Try it: Every line of the entries below that includes "پیراهن" belongs in the answer, copied as written.

Records for this exercise:
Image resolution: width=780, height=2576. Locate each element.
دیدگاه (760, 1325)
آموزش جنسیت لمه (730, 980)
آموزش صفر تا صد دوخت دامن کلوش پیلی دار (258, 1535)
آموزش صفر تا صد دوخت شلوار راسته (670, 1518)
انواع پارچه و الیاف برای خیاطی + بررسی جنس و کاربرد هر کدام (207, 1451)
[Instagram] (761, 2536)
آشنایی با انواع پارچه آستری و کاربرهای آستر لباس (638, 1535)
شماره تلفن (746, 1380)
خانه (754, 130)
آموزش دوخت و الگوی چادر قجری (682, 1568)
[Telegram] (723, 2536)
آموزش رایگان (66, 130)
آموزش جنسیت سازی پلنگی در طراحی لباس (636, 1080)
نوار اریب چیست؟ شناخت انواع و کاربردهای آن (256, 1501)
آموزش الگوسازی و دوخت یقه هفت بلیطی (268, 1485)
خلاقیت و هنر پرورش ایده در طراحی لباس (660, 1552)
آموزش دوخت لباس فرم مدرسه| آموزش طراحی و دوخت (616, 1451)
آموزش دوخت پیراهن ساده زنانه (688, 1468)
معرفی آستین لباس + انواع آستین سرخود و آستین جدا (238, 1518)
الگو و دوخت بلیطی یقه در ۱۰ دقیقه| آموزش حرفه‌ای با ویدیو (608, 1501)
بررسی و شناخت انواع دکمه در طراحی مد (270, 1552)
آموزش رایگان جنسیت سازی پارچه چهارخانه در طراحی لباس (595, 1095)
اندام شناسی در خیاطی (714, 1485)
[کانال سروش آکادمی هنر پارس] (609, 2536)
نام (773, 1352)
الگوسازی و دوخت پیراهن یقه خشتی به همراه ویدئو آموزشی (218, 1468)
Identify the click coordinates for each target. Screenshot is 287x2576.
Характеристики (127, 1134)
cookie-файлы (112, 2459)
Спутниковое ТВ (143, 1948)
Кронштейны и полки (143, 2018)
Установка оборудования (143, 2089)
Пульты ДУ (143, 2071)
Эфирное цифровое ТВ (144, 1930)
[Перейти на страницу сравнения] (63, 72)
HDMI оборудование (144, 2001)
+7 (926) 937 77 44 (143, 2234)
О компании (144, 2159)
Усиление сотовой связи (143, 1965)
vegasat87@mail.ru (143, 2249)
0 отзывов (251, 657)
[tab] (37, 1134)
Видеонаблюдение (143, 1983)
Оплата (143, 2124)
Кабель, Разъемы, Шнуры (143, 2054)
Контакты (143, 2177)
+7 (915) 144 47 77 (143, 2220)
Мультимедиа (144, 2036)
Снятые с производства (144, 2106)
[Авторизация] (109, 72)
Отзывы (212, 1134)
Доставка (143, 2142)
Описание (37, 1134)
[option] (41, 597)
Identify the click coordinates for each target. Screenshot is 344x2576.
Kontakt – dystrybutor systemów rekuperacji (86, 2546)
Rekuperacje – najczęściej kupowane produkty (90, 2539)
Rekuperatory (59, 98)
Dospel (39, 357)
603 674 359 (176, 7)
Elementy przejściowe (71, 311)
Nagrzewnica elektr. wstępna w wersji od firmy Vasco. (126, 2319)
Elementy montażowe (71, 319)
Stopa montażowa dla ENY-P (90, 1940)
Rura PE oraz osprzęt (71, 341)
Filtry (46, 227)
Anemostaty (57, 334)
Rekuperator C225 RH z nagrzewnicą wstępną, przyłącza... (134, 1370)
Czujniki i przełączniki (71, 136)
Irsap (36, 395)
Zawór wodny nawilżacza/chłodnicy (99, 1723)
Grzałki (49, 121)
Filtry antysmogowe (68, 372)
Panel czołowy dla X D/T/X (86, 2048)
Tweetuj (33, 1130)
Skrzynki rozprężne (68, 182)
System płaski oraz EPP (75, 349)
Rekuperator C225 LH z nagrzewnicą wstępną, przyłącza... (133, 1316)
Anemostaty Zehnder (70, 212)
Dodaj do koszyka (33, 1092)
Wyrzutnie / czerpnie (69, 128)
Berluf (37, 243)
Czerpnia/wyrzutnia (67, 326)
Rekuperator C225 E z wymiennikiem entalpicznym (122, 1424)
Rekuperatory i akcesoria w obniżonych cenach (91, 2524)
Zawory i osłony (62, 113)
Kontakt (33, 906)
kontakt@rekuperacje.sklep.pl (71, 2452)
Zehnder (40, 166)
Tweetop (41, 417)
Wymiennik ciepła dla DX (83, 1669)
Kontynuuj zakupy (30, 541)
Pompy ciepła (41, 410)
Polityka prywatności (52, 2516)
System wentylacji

Your solution:
آموزش دوخت پیراهن ساده زنانه (688, 1468)
الگوسازی و دوخت پیراهن یقه خشتی به همراه ویدئو آموزشی (218, 1468)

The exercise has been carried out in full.